People have been talking about it for a while, but I think he's, as far as I know, still being held.
shane gillis
What a fucking idiot.
joe rogan
Well, not only that, where's the gold and how does he know it's going to be there when he gets out?
He's been in jail for 20 years.
shane gillis
Could be some other treasure hunters.
joe rogan
Yeah.
jamie vernon
I think his kids may have known about it, but they're like, we don't know where it is either.
The story went on forever.
It's pretty neat.
I think it's from Columbus, Ohio.
That's kind of why I know about it.
I think someone I know knew him or knows the family or something.
shane gillis
Columbus, Ohio treasure hunters?
jamie vernon
Yeah, he's just from there.
shane gillis
Anyway, let's take a look at this shit hoarder.
You ready?
joe rogan
Am I ready?
shane gillis
No one's ready.
joe rogan
Never?
shane gillis
I'm the only one I think who thinks this is hilarious.
joe rogan
Okay.
How will we blur this out?
jamie vernon
I think I'm just going to not show it, because it's known as the worst story on hers.
joe rogan
Don't show it.
Don't show it.
Just show Shane's face.
shane gillis
This lady's stick.
jamie vernon
Show your reactions.
shane gillis
Shitting in bottles.
joe rogan
Oh, boy.
shane gillis
For a decade.
joe rogan
Oh, my God.
That's her?
shane gillis
Here's the best part.
joe rogan
Is that her?
That's the lady?
Oh, my God.
There's shit everywhere.
shane gillis
Dude.
That's her shit bucket.
Watch, watch, watch.
That's her shit bucket.
And then she's like, sometimes it gets too heavy so I have to transfer buckets.
joe rogan
Christ, bro.
I can't do this.
I can't do this.
Oh my god, dude.
Shut the fuck up.
shane gillis
She lives in a shit house.
Full shit house.
joe rogan
That's so insane.
shane gillis
Look at that shit everywhere, dude.
joe rogan
Oh my god, I'm gonna throw up.
Look at her shit bucket.
I can't look.
shane gillis
You have to look.
Look at her eating soup, dude.
joe rogan
Jesus Christ.
shane gillis
What a pile of shit, dude.
joe rogan
What the fuck, man?
shane gillis
So this is the interview here.
She goes, I can't be the worst whore you've ever seen.
joe rogan
Look at this sign.
It says, I am okay.
unidentified
Yeah, yeah, yeah.
joe rogan
What are you...
Yeah, this is the problem when you let kids think that they're okay.
unidentified
I guess so, because I thought it was due to the mold and dust.

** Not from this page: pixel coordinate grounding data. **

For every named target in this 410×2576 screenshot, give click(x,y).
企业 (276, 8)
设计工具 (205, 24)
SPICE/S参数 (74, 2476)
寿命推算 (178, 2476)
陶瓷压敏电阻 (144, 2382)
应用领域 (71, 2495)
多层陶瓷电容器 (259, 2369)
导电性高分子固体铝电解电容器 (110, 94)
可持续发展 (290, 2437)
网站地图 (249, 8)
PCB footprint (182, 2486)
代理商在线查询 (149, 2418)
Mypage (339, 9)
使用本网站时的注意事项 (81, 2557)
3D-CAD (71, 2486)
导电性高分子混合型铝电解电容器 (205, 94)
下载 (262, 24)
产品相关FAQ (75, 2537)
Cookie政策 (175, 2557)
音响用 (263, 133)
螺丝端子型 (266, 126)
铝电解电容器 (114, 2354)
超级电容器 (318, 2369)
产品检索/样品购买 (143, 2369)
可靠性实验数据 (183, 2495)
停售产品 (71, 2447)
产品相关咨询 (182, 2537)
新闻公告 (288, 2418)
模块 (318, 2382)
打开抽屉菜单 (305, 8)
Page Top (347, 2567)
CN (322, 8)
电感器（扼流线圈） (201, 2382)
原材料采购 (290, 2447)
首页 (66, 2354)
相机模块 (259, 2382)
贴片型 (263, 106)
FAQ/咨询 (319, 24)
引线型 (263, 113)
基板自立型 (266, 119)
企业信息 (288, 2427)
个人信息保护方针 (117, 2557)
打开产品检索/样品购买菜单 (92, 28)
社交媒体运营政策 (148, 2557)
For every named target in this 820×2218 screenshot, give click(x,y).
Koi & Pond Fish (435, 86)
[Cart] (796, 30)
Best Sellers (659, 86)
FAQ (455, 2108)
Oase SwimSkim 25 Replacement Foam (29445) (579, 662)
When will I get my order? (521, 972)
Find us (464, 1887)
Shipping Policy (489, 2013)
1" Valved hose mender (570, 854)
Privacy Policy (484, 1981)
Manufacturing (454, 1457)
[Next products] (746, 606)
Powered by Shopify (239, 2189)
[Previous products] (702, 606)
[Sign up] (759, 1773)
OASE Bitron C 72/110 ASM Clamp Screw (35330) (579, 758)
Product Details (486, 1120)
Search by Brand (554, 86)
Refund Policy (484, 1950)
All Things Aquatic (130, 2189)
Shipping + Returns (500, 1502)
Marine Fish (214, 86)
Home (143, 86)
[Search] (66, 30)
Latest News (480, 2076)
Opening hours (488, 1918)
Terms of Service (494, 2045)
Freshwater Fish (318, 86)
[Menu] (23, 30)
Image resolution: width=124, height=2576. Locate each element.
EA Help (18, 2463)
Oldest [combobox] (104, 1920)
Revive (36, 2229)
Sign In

You have to tell me this, because I... You don't know.
I mean, some people would argue, how do you not know that feces in the house is bad?
But wait, I don't smell it anymore.
It's like extremely dangerous.
joe rogan
Okay, okay.
Stop, stop, stop, stop.
I will fucking throw up.
shane gillis
Dude, she's so matter-of-fact the entire time.
Like, the entire time people are like...
She's like, yeah, there's mold in the walls.
That's why it smells like that.
And they're like, are you sure it's not the bottles of feces and urine everywhere?
And she's like, what?
No, that can't be it.
Like, no, that's definitely it.
She's like, well, that's news to me.
joe rogan
Imagine if this was fake.
And then they conned us.
And that's like chocolate milk and fucking toilet paper.
shane gillis
They didn't fake this.
You can tell this lady's gone.
joe rogan
Maybe she's like a really good actress.
I used to put poop in a jug.
Okay.
Okay.
shane gillis
Dude, so at the very end, this is the best part.
So at the very end, they're like, we're going to have to go in there and clear out all the stuff in there.
So all her food's contaminated.
She doesn't have a refrigerator.
She just has bread on the ground that's covered in mold.
At one point, they're like, you can't eat that moldy bread.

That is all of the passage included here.